Yeah i find them better of all the ones ive had , ive got single double and triple ply fabric sleeves which are good but i find the heat generated from the neoprene helps pain .


----------



## Muscle Supermkt (Nov 28, 2012)

liam0810 said:


> Cheers mate. I've got knee wraps which i use sometimes but now i try and do all leg pressing without them as i feel like i depended on them a little too much, but i defo need these for my elbows. For a while anyway !


Sleeves are different to wraps mate. Sleeves can add a few kg to the lift, sleeves do not. Plus you can keep the sleeves on for the entirety of the workout, wraps you should wrap and unwrap before and after. I'd still recommend sleeves even if you have the wraps


----------



## eezy1 (Dec 14, 2010)

my left elbows been playing up lately. if i bought and used just the one could it affect development or anything on the supported side?


----------



## eezy1 (Dec 14, 2010)

compared to the unsupported


----------



## liam0810 (Jan 6, 2011)

eezy1 said:


> my left elbows been playing up lately. if i bought and used just the one could it affect development or anything on the supported side?

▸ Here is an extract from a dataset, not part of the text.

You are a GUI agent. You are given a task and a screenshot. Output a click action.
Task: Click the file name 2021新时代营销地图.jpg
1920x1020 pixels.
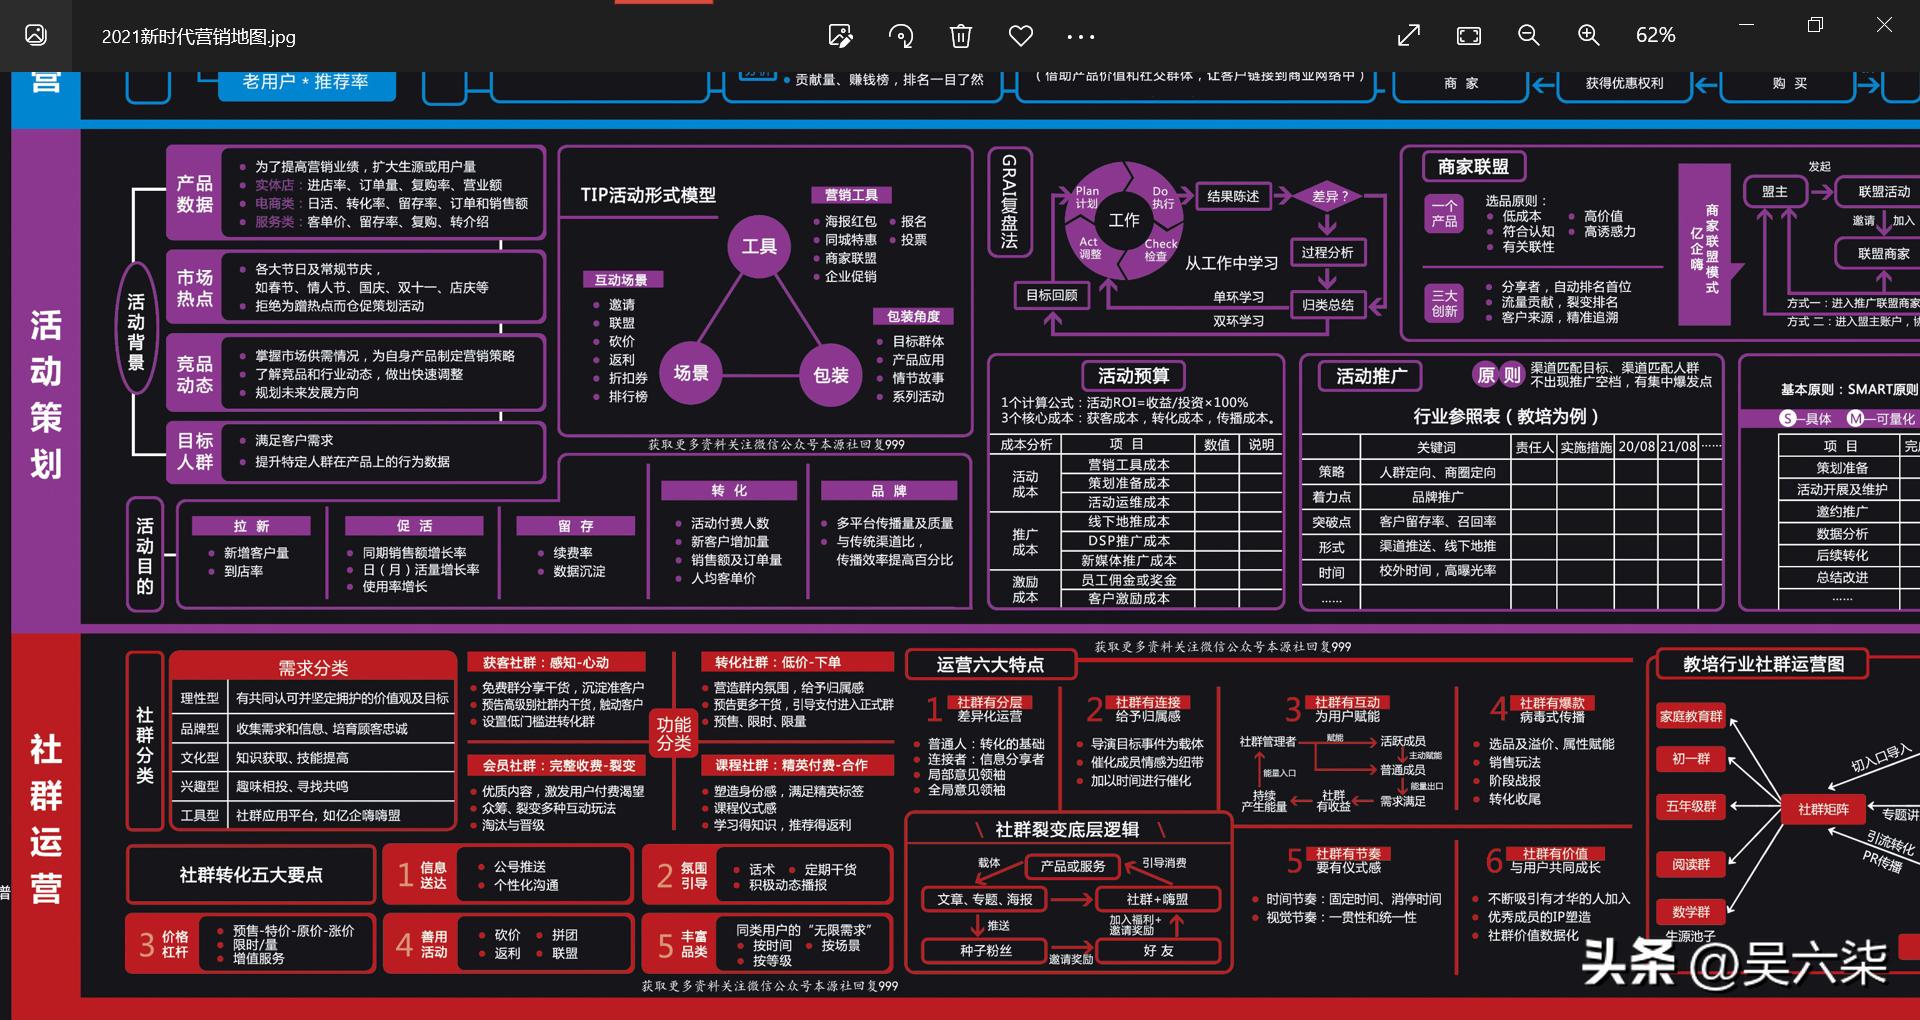[x=198, y=37]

good question. IMO i don't think it would but maybe someone with a bit more knoweldge on this might know. @ewen?


----------



## MRSTRONG (Apr 18, 2009)

eezy1 said:


> my left elbows been playing up lately. if i bought and used just the one could it affect development or anything on the supported side?


no but i would buy 2 to keep both sides supported .


----------